I don’t see why not. Gmail is extremely reliable, and you can mitigate any dependency by using your own custom domain name and redirecting to Gmail. If you decide you no longer like Gmail, it’s then trivially easy to switch to a different provider. But I don’t see much difference between paid-for business Gmail and free Gmail. They use the same infrastructure.
I agree about that. But getting your own domain name means you are now paying for a service. Which is what the OP seems to want to avoid. And is way past what most people are are interesting in doing. Eventually it is the name resolution that you most care about.
There is no online service you can sign up for, not use for 10 or 15 years, and expect the sign-on system to be just like you left it. They are going to change things while you are gone. And if you had been using it all along, you would have gotten ample notification of those changes as they happened.
Like nearly everyone on Earth, I have a Google account. Which includes GMail. I don’t use my GMail address except as an emergency backup or for rare occasions where I really need two distinct addresses.

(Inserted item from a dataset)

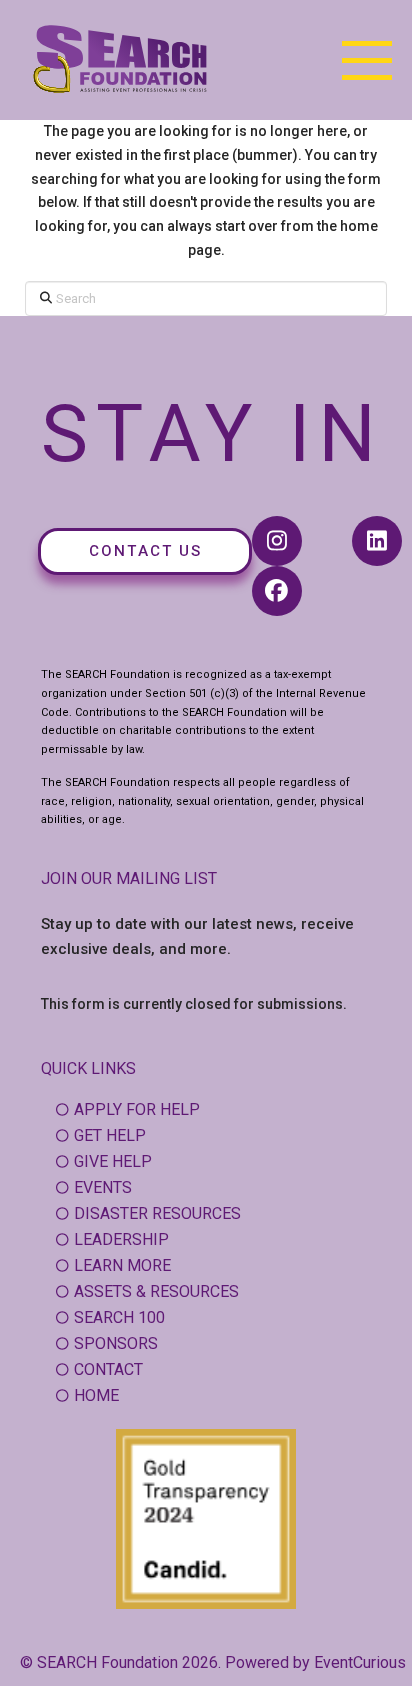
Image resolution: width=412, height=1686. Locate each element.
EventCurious (360, 1662)
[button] (367, 60)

About once every 6 months I clean out the inbox and look for any surprises.
But my browser & my Android are logged into my Google account pretty much 24/7/365. And every month or so a pop-up appears and says
Are you sure that [phone number] is still your valid phone number? Are you sure that [my other non-gmail email] is your valid account recovery email? If not, click here to update them.
It would take years, if not decades, of active neglect for me to get locked out of my Google account. The OP’s issue of “not trusting Google” seems nonsensical. It’s definitely counterproductive.
Switching gears …
In one sense, Google accounts are disposable. If you somehow manage to lock yourself out of one forever, just create a new one. if you lose access to one that is long dormant, that raises the question of why you want that account back so badly versus just creating a new one.

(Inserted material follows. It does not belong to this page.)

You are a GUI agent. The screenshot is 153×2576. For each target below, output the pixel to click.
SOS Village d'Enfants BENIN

An issue I do see that applies to all of us, not just the OP, is what I’ll call “the digital basement”. Most of us have an IRL basement, attic, shed, etc., full of old unused stuff and memorabilia. On a daily basis we don’t access it, but we know it’s there and it being there gives us comfort.
Once in a great while we want to look at or use a bit of that stuff, so we go hunting for it. If it’s lost or destroyed (water, mice, rot, etc.), that’s a sad thing. We’re content enough to store the stuff less than perfectly archivally, and we accept the possibility of loss of a bit of it even as we assume everything will always be available in pristine condition.
We’re each developing a similar digital basement on local hard drives, backup tapes, etc. and a similar online basement at various web-based or cloud-based services. Which basements we’d like to assume are perpetual. They’re not. e.g. Google isn’t going to lose your stuff. But they may lock you out of it if you try hard enough to lose your keys. So don’t do that.
Last point:
AIUI it is against the law to access any online account belonging to a dead person. Lots of people do it, but it’s a violation of one of the US’s anti-hacking laws.
I can say it’s 100% illegal to access the online financial logins of a dead person. If the bank or broker or whatever figures out it’s you, that will lock those logins and you will find all future IRL interactions with that institution will start from the assumption that you are a criminal trying to steal the decedent’s money. My late wife was an attorney in that area and it goes very badly for the innocent heirs who thought they were doing the right thing my logging onto dead granny’s bank account to see which bills needed paying.
But you’re not having trouble logging into your account. You’re having trouble logging in to someone else’s account. That’s by design. Make your own. You won’t have any problems and I promise they won’t arbitrarily decide to not give you access.
Other options are outlook.com; yahoo.com; hotmail.com; excite.com. Gmail and Outlook are your best options IMO.